The best way and the easiest one is to create War and sell weapons, something which US knows very well.On May 30, the United States accused China of intercepting one of its spy planes in an “unnecessarily aggressive manoeuvre” over the South China Sea. The American RC-135 plane, according to the US military, was conducting routine operations over the sensitive waterway when a Chinese fighter jet flew directly in front of its nose.
A video shared by the US Indo-Pacific Command showed the cockpit of the RC-135 shaking in the wake of turbulence of the Chinese jet.
Days later, on June 5, the US again accused China of carrying out what it said was an “unsafe” manoeuvre near one of its vessels. This time it was around a warship in the Taiwan Strait. The US Indo-Pacific Command again released a video of the incident, showing a Chinese vessel cutting sharply across the path of a US destroyer at a distance of some 137 metres (150 yards), forcing the latter to slow down to avoid a collision.
Washington said the near misses showed China’s “growing aggressiveness”, but Beijing said the US was to blame, accusing its rival of deliberately “provoking risk” by sending aircraft and vessels for “close in reconnaissance” near its shores – moves it said posed a serious danger to its national security.
The close calls evoked memories of a deadly incident on April 1, 2001, when a Chinese fighter jet and a US surveillance plane collided in the sky over the South China Sea. The impact caused the Chinese jet to crash and killed the pilot, while the US plane was forced to make an emergency landing in China’s Hainan. Beijing held the 24 American aircrew members for 11 days and only released them when Washington apologised for the incident.

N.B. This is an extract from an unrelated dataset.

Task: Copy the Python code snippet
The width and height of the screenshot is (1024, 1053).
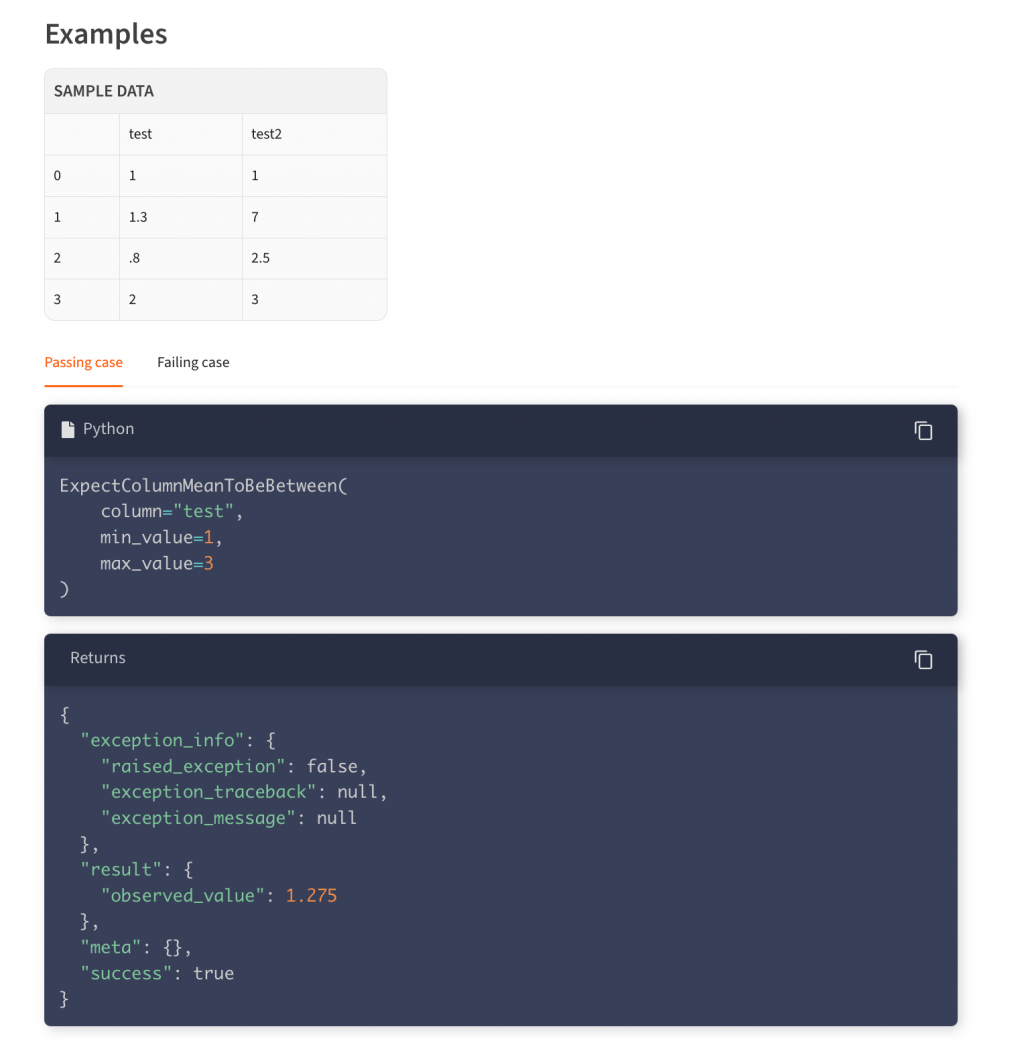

While the two countries were able to de-escalate tensions then, there are worries that a similar mishap today could widen into a bigger conflict due to the deterioration in relations between the superpowers.
The US views China as the biggest challenge to the Western-dominated international order, pointing to Beijing’s rapid military buildup – the biggest in peacetime history – as well as its claims over the self-governed island of Taiwan and in the East and South China Seas. The US military’s so-called “freedom of navigation exercises” in the contested waterways near China are part of a push by the administration of President Joe Biden to deepen and expand its diplomatic and military presence in the Asia Pacific.